### TEXT PASSAGE

About £800 million a year of extra health spending would come to Scotland under Liberal Democrat plans, the party’s Scottish leader Willie Rennie revealed yesterday.
And he told conference delegates in a keynote speech in Aberdeen yesterday that the party was ready to stand on its record in government of lower taxes and a growing economy.
His pledge came as former UK leader of the party, Lord Steel, warned there was no appetite for another post-election power-sharing Coalition after the Lib Dems’ popularity nose-dived during their period in office with the Tories.
Rennie said yesterday that the health service “went into crisis” as the SNP focused on the referendum campaign.
“Cancer waiting times were missed,” he said.
“Accident and emergency waiting times were missed. Patients were stuck in hospital when they should be cared for at home.
“Thousands of patients have been waiting. It is clear SNP ministers still have their eye off the ball.”
The Lib Dems are the only party with “a fully costed plan” to increase NHS spending across the UK, Rennie added.
He said health service leaders in England have identified that the NHS there needs £8bn in funding above inflation by 2020 and the party has agreed to meet this UK-wide.
The Scottish leader added: “I can tell you that the Liberal Democrat plan will mean £800m a year above inflation for the Scottish NHS. It means we can tackle the crisis in accident and emergency departments.
“We can provide more beds to improve treatment and help staff do their job so brilliantly.”
He added: “We have put investment in the health service on the front page of our manifesto.”
Rennie also warned delegates to be ready for attempts to “run us down” during the election over their record in office with the Tories.
“When people say they don’t know what we have done in government you will know what to say,” he added.
“When someone is undecided, you will know what to say – taxes down, pensions up, more jobs, better healthcare, stronger Scotland.”
Lord Steel warned that the Lib Dem rank-and-file will not want to join another coalition even if they hold the balance of power after the election. “I’m pretty certain that the mood in the party will be to say the very most we would accept would be confidence and supply,” he said.
“I just detect that there’s a general feeling that we need to recharge our batteries and recharge our values, and that association with another party is not the way to do it.”
The peer added: “I don’t think there will be a mood in the party to go into another coalition with either party.
“What’s more, I think in the other two parties, if you examine what’s happened, a lot of David Cameron’s Tories want a Tory-only government, even if it’s a minority one, and similarly on the Labour side.
“So I suspect if you have to look into the crystal ball, that we’re going to get a minority government which will have a multitude of minorities in the parliament, which is something new, and they’ll be able to play one off against the other. There’s no reason why it shouldn’t succeed.”

######

**WHAT YOU SHOULD DO**:
Please revise the conference report starting at "His pledge came" and ending at "the referendum campaign.", replacing "nose-dived" with "plummeted".

### STORED DATA

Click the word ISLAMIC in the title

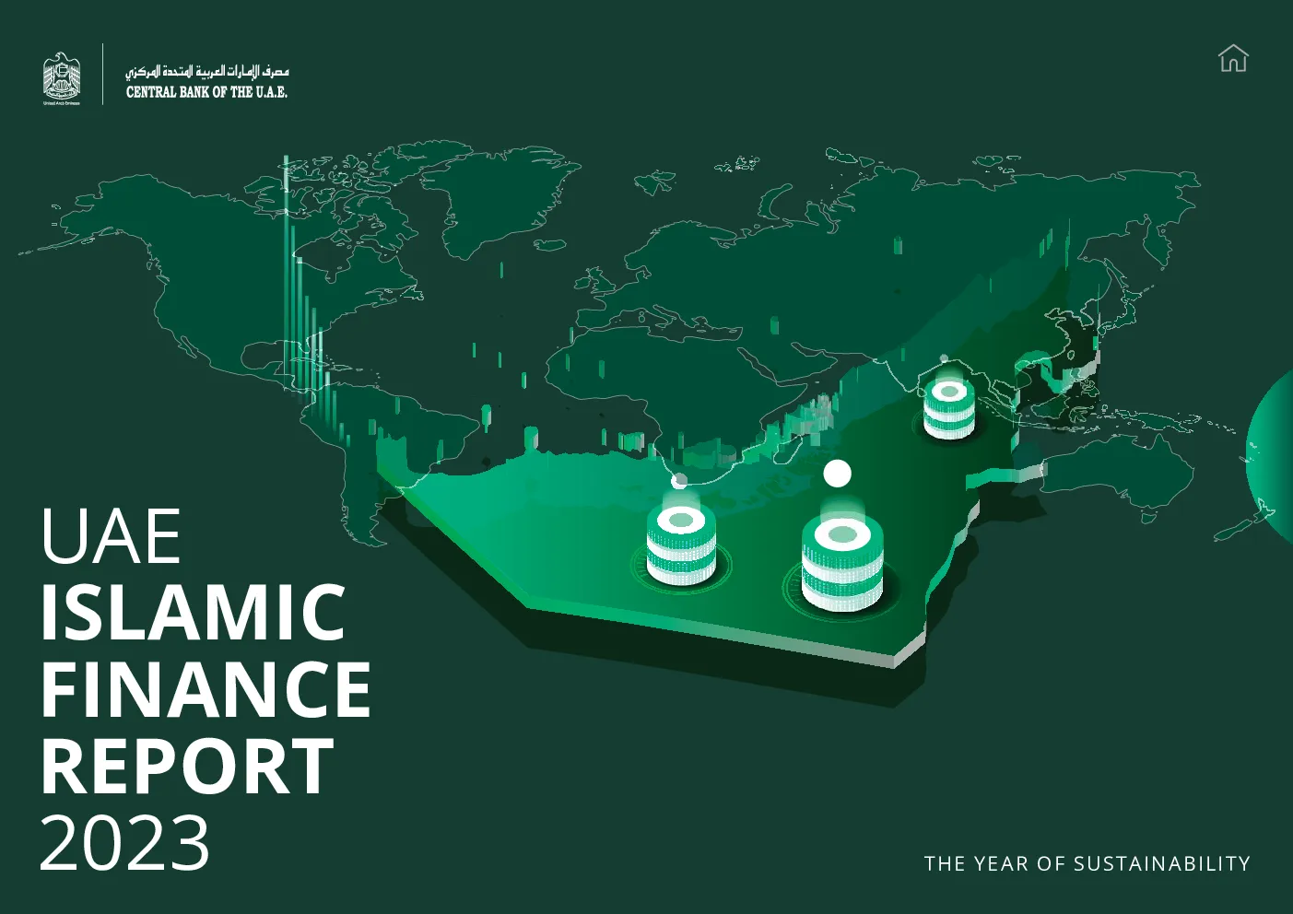point(193,613)
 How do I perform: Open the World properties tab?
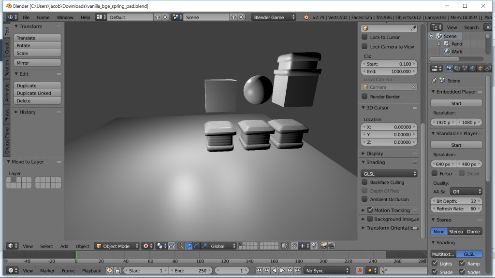coord(473,69)
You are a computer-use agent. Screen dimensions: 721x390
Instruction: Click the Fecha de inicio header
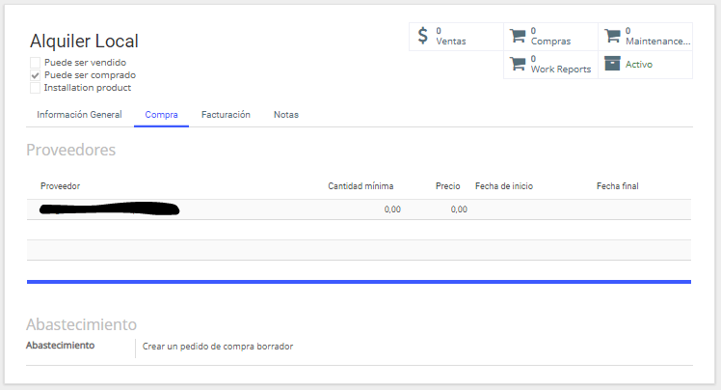[x=504, y=186]
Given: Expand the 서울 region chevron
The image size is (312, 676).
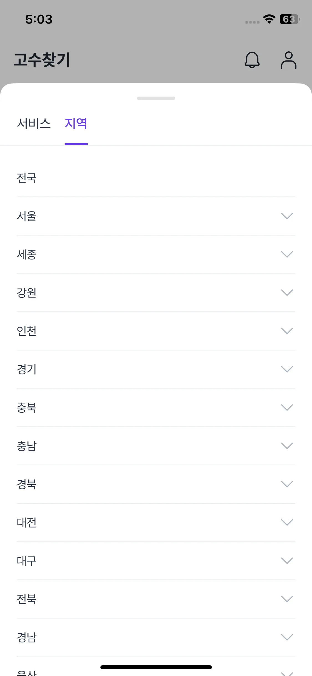Looking at the screenshot, I should tap(287, 216).
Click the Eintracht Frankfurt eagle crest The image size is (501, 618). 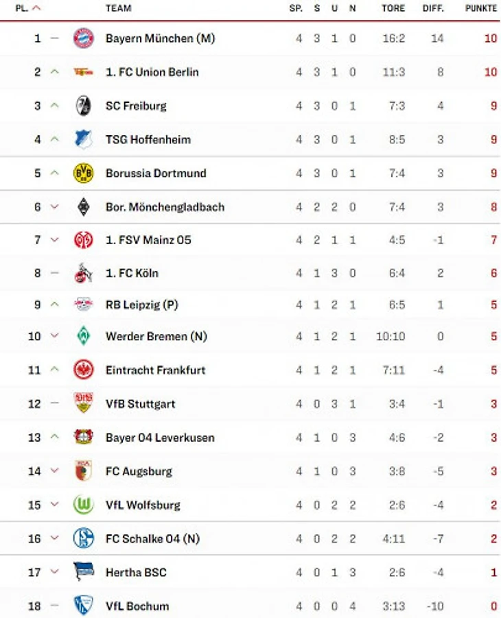83,370
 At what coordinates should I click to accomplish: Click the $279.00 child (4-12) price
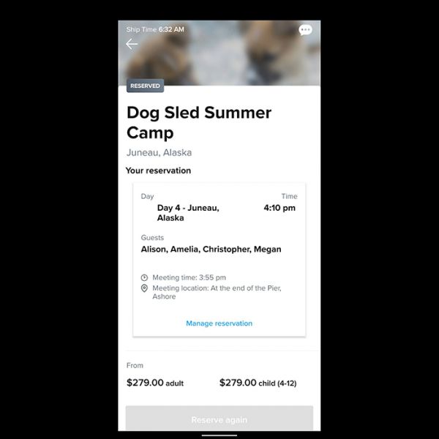click(258, 383)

######

**COMPLETED TASK**:
His pledge came as former UK leader of the party, Lord Steel, warned there was no appetite for another post-election power-sharing Coalition after the Lib Dems’ popularity plummeted during their period in office with the Tories.
Rennie said yesterday that the health service “went into crisis” as the SNP focused on the referendum campaign.